**THE PROBLEM:**
Return every line of the data below that contains the word "accomplish".

**PROVIDED DATA:**
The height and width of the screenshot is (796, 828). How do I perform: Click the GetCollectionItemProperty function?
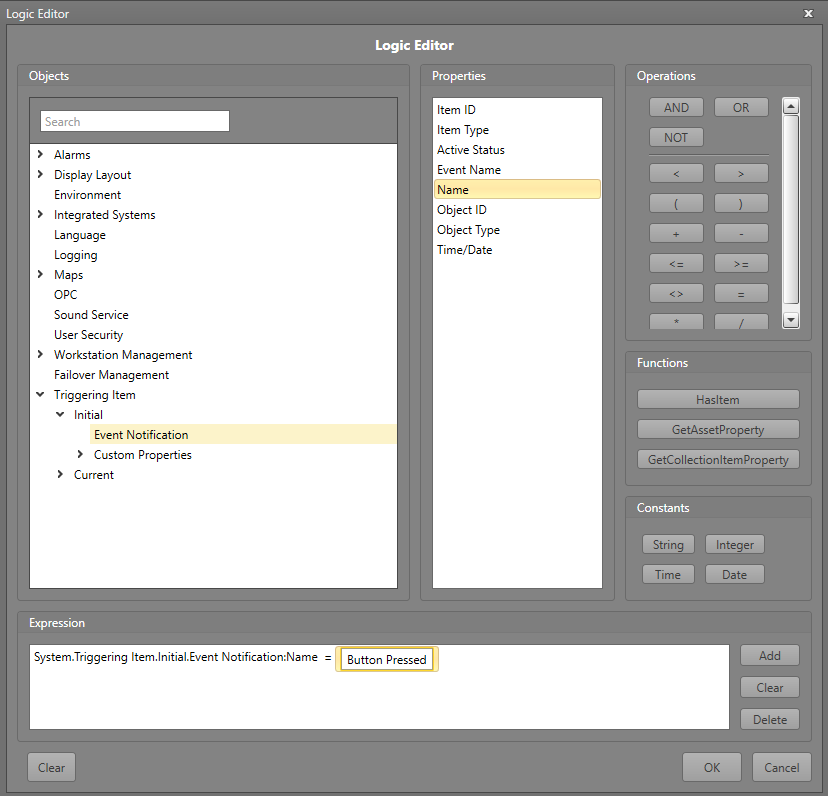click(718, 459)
==
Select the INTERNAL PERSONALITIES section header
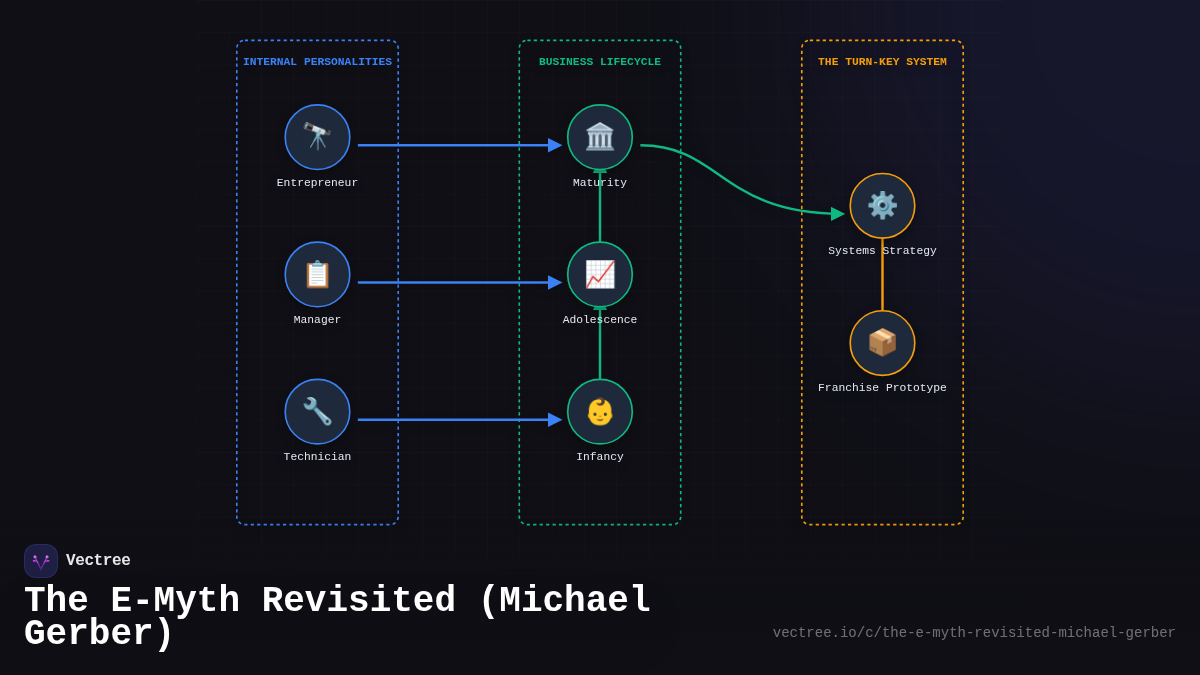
==
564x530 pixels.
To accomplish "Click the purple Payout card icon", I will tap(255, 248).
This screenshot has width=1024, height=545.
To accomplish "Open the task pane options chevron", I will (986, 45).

**RESULT OF THE TASK:**
To accomplish "Click the purple Payout card icon", I will tap(255, 248).
To accomplish "Open the task pane options chevron", I will (986, 45).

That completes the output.